Where the Company is required to publish such a statement on its website:
- it may not require the member(s) making the request to pay any expenses incurred by the Company in complying with the request;
- it must forward the statement to the Company's auditors no later than the time the statement is made available on the Company's website; and
- the statement may be dealt with as part of the business of the meeting.
The request:
- may be in hard copy form or in electronic form (see note (l) below);
- must either set out the statement in full or, if supporting a statement sent by another member, clearly identify the statement which is being supported;
- must be authenticated by the person or persons making it (see note (l) below); and
- must be received by the Company at least one week before the meeting.
(k) In order to be able to exercise the members' right to require the Company to publish audit concerns, the relevant request must be made by:
- a member or members having a right to vote at the meeting and holding at least 5% of the total voting rights of the Company; or
- at least 100 members having a right to vote at the meeting and holding, on average, at least £100 of paid up share capital.

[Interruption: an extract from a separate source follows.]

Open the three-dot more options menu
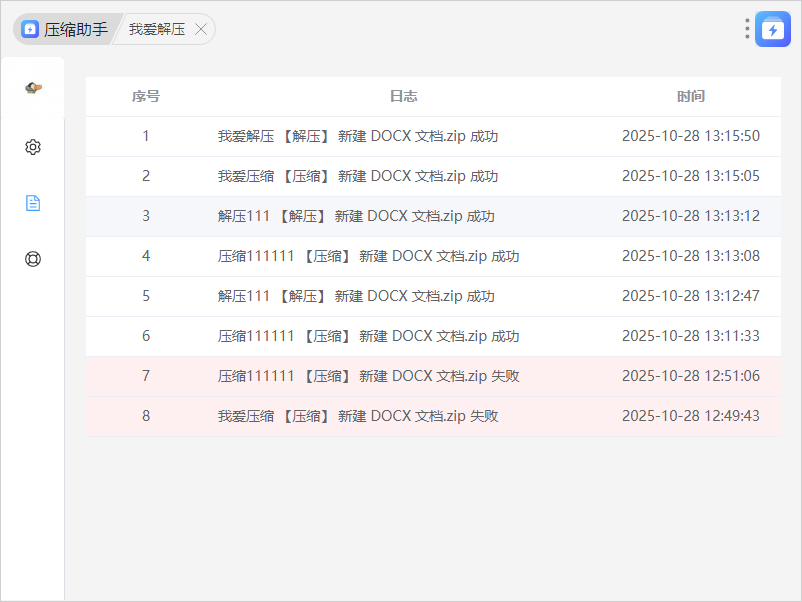This screenshot has width=802, height=602. (x=747, y=29)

(l) Where a member or members wish to request the Company to publish audit concerns, such request must be made in one of the following ways:
- a hard copy request which is signed by the member, states his full name and address and is sent to the Company Secretary at the address provided above;
- a request which is signed by the member, states his full name and address and is sent by fax to 01489 555 560 marked for the attention of the Company Secretary; or
- a request which states the full name and address of the member and is sent to [email protected]. Please state "AGM" in the subject line of the e-mail.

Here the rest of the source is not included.